[Screenshot grounding data]
※

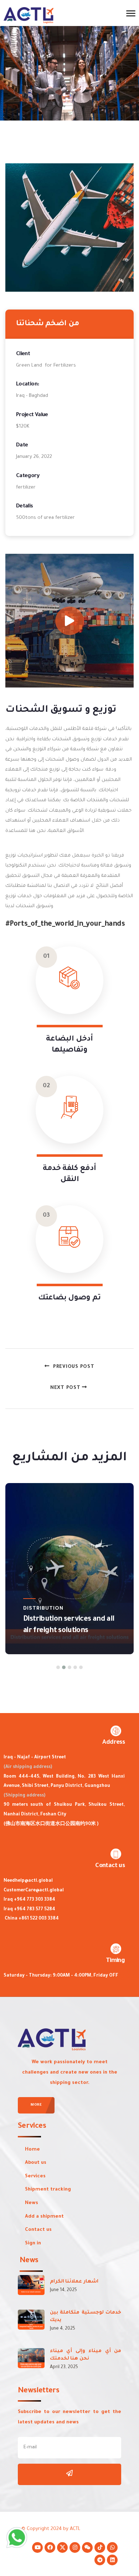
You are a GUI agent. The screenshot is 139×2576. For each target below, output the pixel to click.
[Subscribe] (69, 2474)
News (31, 2203)
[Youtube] (37, 2547)
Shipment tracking (48, 2189)
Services (35, 2176)
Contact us (38, 2230)
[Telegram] (99, 2560)
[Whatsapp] (112, 2547)
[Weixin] (87, 2547)
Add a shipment (44, 2216)
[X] (62, 2547)
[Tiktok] (99, 2547)
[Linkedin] (112, 2560)
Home (32, 2149)
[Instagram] (75, 2547)
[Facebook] (50, 2547)
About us (35, 2163)
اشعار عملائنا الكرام (74, 2281)
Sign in (33, 2243)
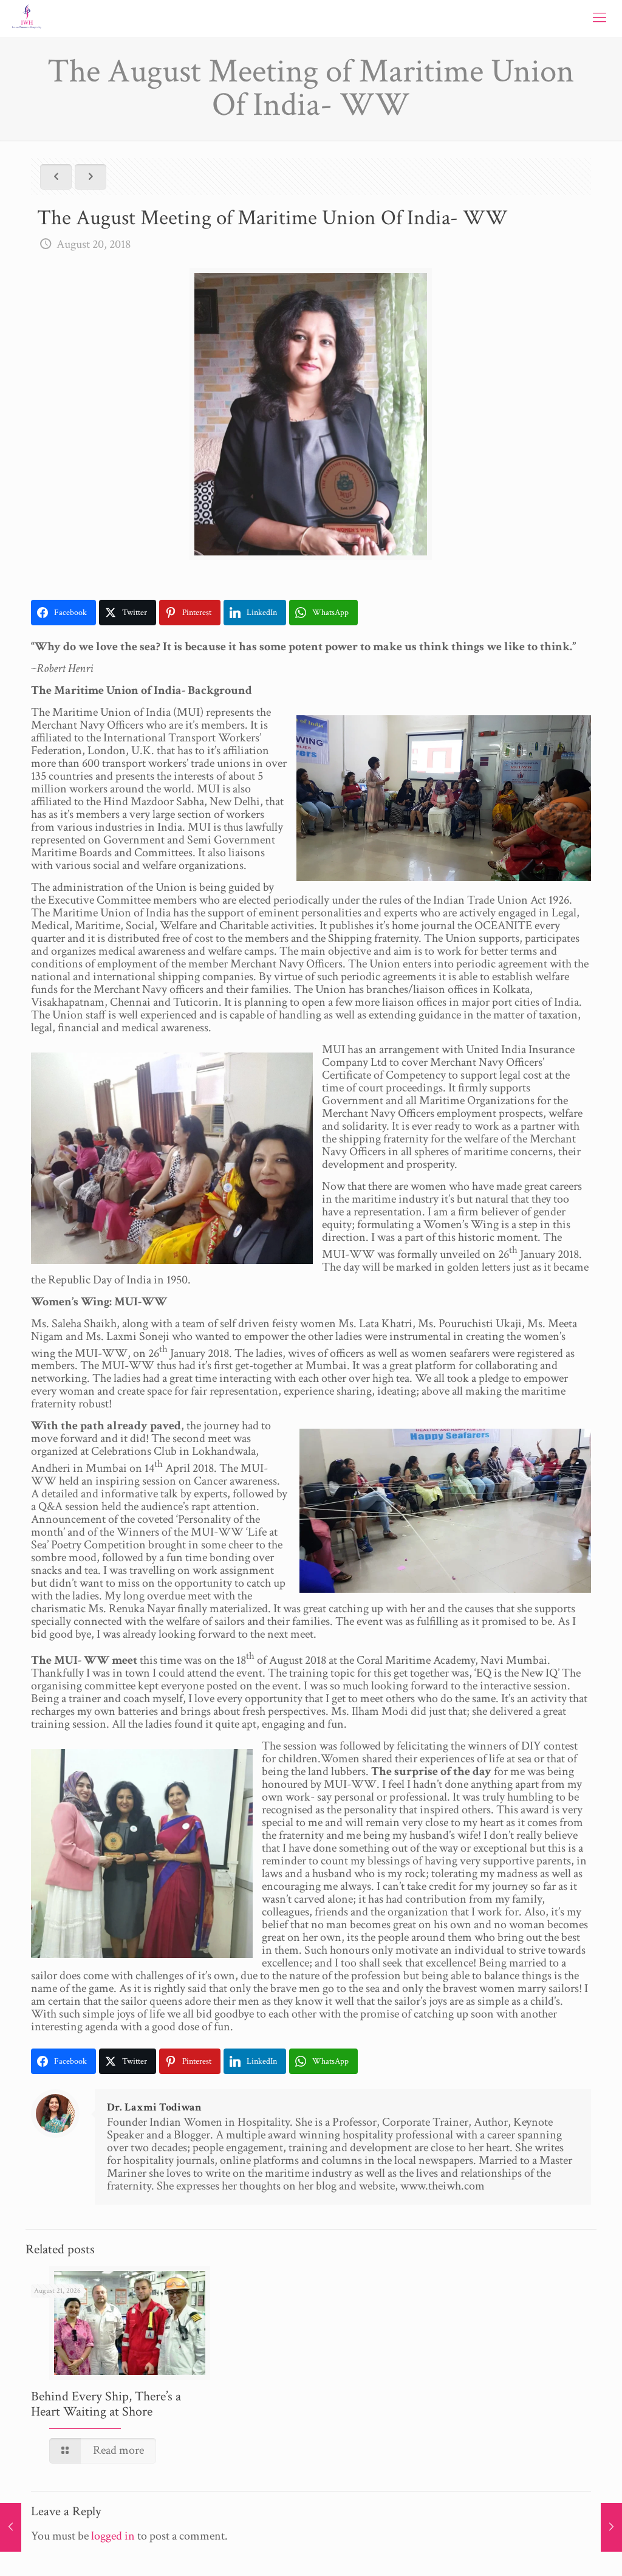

※

Repeat, exactly and only, the lines from the one containing "Home (32, 2149)" through the final line of the data, both ends included, leaving out any picture.

Home (32, 2149)
[Instagram] (75, 2547)
[Facebook] (50, 2547)
About us (35, 2163)
اشعار عملائنا الكرام (74, 2281)
Sign in (33, 2243)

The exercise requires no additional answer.